** Input data **
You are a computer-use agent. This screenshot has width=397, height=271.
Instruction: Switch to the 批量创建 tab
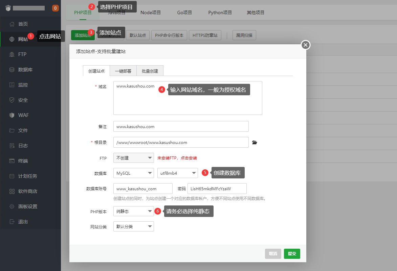[x=150, y=71]
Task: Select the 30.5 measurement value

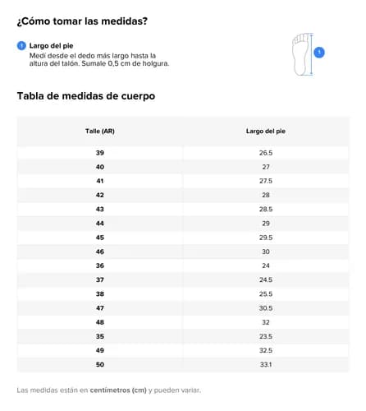Action: tap(266, 308)
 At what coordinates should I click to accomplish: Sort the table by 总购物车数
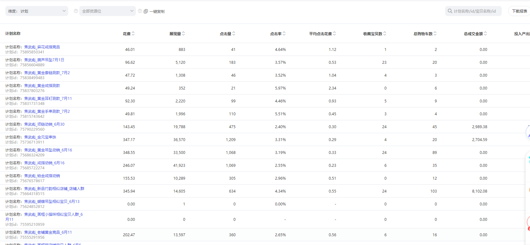click(435, 34)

** Work to do **
Copy out all of the lines above word for word, leaving out the pictures.

** Exercise result **
You are a computer-use agent. This screenshot has width=397, height=271.
Instruction: Switch to the 批量创建 tab
[x=150, y=71]
Task: Select the 30.5 measurement value

Action: tap(266, 308)
 At what coordinates should I click to accomplish: Sort the table by 总购物车数
click(435, 34)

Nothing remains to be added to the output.